The company, for example, administers the New Jersey Comfort Partners Program, a free energy saving and educational program for qualified low-income customers to make their homes healthier and cheaper by installing energy efficient measures.

“In New Jersey, though, there currently is a discussion regarding who should run statewide energy efficiency programs, and how much of the work, if any, will continue to be completed under the New Jersey Clean Energy program or by the utilities,” Callahan said. “It may cause confusion in the marketplace if these efforts are not coordinated.”

Callahan also shared her concern that what recently happened in Connecticut might also happen in New Jersey.

“If a state has a budget crunch, it may raid the funds made available for energy efficiency to help balance the state budget,” she said. “The uncertainty of legislative, regulatory and budget decisions is one that we always must prepare and adjust for.”

So far, the news in New Jersey is good.

“Legislation was recently passed that requires utilities to meet 2 percent of their demand with energy efficient measures,” Callahan said.

Gov.
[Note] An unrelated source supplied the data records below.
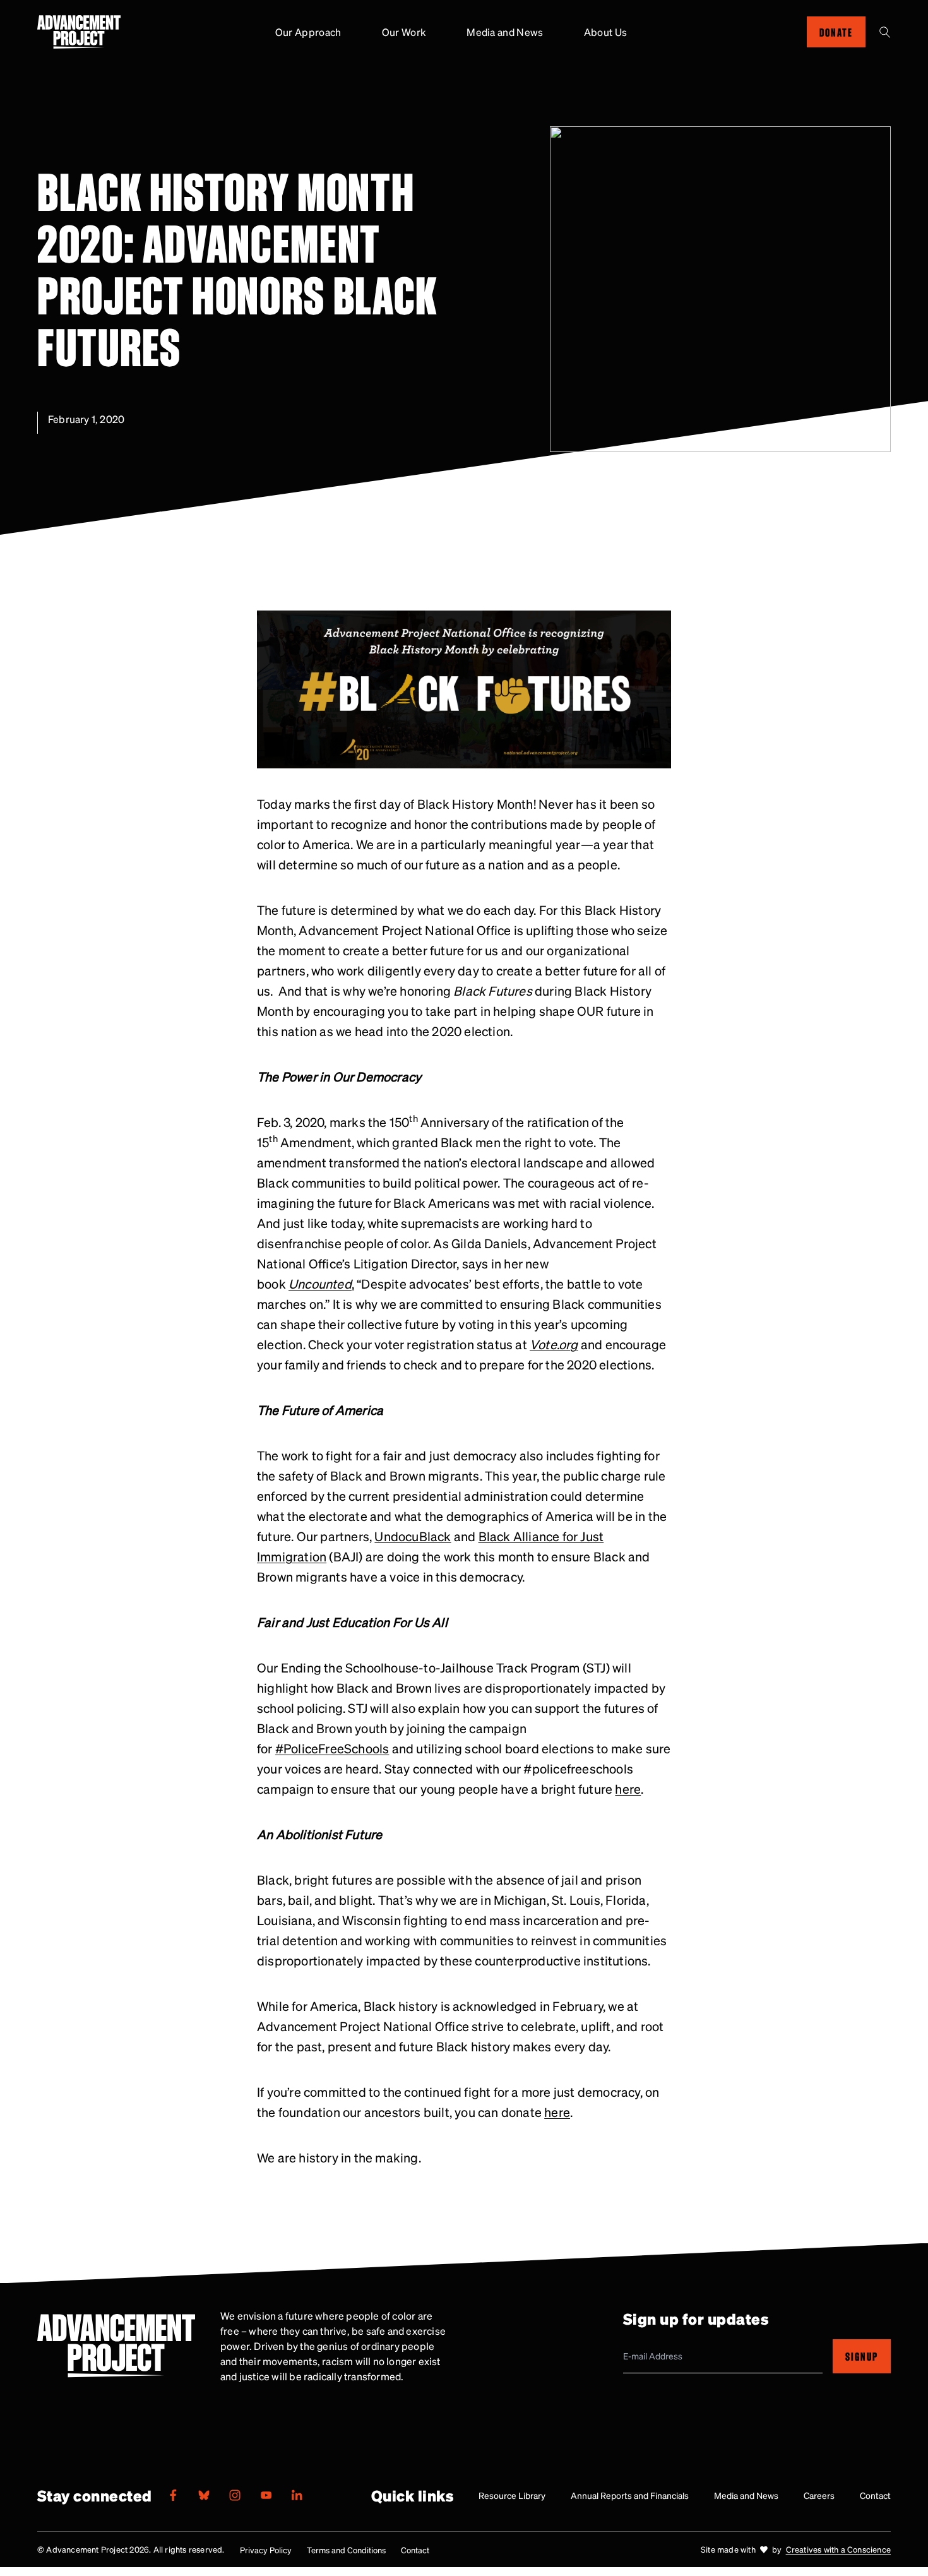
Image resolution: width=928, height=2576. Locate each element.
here (628, 1788)
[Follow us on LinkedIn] (297, 2495)
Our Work (404, 32)
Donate (836, 32)
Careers (819, 2495)
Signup (861, 2356)
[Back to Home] (79, 32)
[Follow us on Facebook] (173, 2495)
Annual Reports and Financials (630, 2495)
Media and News (505, 32)
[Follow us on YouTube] (266, 2495)
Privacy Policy (266, 2549)
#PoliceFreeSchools (332, 1748)
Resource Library (512, 2495)
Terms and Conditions (346, 2549)
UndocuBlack (412, 1536)
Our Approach (308, 32)
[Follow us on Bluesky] (204, 2495)
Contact (875, 2495)
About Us (606, 32)
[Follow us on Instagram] (235, 2495)
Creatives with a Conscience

Phil Murphy signed into law in May the establishment and modification of clean energy and energy efficiency programs in New Jersey, requiring each public utility to implement measures to annually reduce the usage of resources in its service territory.

“States and their public utilities will be spending billions of dollars in the coming years on energy efficiency, which will create great opportunities for us to grow our business,” Callahan said. “In New Jersey, what will come from this legislation will hopefully be a five-year plan that will give us a chance to look at our opportunities to win bids and deliver excellent service.

“We don’t yet know what the size of the pie will be, but we are ready and willing to do the work.”

Women in energy

Kateri Callahan, CEO and president of CMC Energy Services, said she could count on one hand the number of women in the energy industry in the late 1980s.

“That somewhat changed with the advent of clean energy,” she said. “It wasn’t a crowded space, the boys’ network did not exist, and it was a way in for women.

“I also think the notion of providing new ways to use energy more wisely and in ways less harmful to the environment proved attractive to women looking for a mission to help others, and not just a paycheck.”

At CMC Energy Services, the entire leadership team is female, and, in New Jersey, women also make up more than a third of its employee base.

“We have benefited tremendously by having women leadership in energy, but we need more women like me who want to come and spend their careers in this space,” Callahan said.

To that end, Callahan, a member of C3E Ambassadors, a group of senior professionals committed to the recruitment, retention and advancement of women in clean energy, said she plans to continue this mission in her new role at CMC Energy Services.